Machine Learning vs. AI
Machine learning and artificial intelligence have become popular buzzwords. Perhaps it's the buzz that has led to the common mistake of the two terms being used interchangeably. While ML and AI do belong in the same conversation, it's unfair and misleading to pit them against each other as machine learning vs. AI.
They can be employed symbiotically. Often, they should.
To do so, we must understand the clear-cut characteristics differentiating the two.
BREAKING DOWN MACHINE LEARNING VS. AI
WHAT IS AI?
Artificial Intelligence (AI) is the better starting point for such a conversation. AI is the broad science of training machines (i.e., computers) to execute human tasks. AI maintains that a computer can absorb information from its surroundings and learn accordingly, just like a human would.

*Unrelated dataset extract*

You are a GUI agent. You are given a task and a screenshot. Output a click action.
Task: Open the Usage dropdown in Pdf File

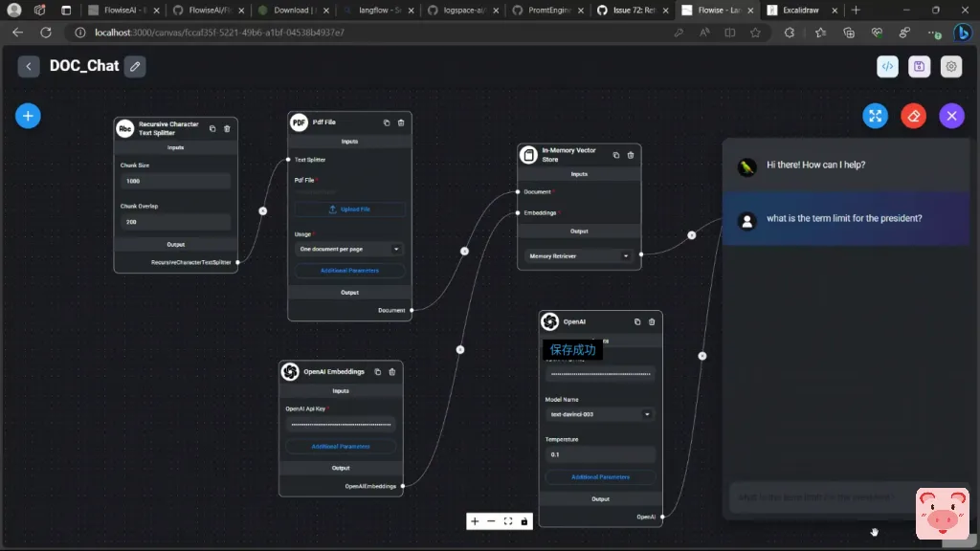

AI patterns itself after human abilities; science emulating humans. Imitation, after all, is the sincerest form of flattery.
Within AI are are applied intelligence and general intelligence. As innovations in AI advance the field, specializations and nuances emerge.
APPLIED INTELLIGENCE VS ARTIFICIAL INTELLIGENCE
Applied intelligence is the branch of AI that focuses on a system's ability to match or surpass human intelligence for a specified task. Applied intelligence incorporates analytics and automation into the AI process.
Applied intelligence removes the abstraction from AI and -- quite literally -- applies direction to the associated machines.
Innovations under the AI umbrella will continue to drive practices and fine-tune terminology.
CAN THERE BE ARTIFICIAL INTELLIGENCE WITHOUT MACHINE LEARNING?
Industry experts still disagree. This ambiguity may just be a case of semantics. As you might be realizing, the always-evolving states of AI and ML create moving targets when it comes to definitions.
Some believe there'd be no artificial intelligence without machine learning. Others believe they could exist exclusively, but can only be of great value when paired.
WHAT IS MACHINE LEARNING?
Machine learning is an application of AI that enables systems to learn automatically and improve through experience absent of explicit programming.
Simply, ML is a process of instructing machines how to learn from data.
Machine learning models churn a cycle of learning and improving. The models ingest data and generate predictions based off of algorithms. The data then serves to inform and fine-tune the model.
So it's not a case of machine learning vs. AI, but empowering AI through ML.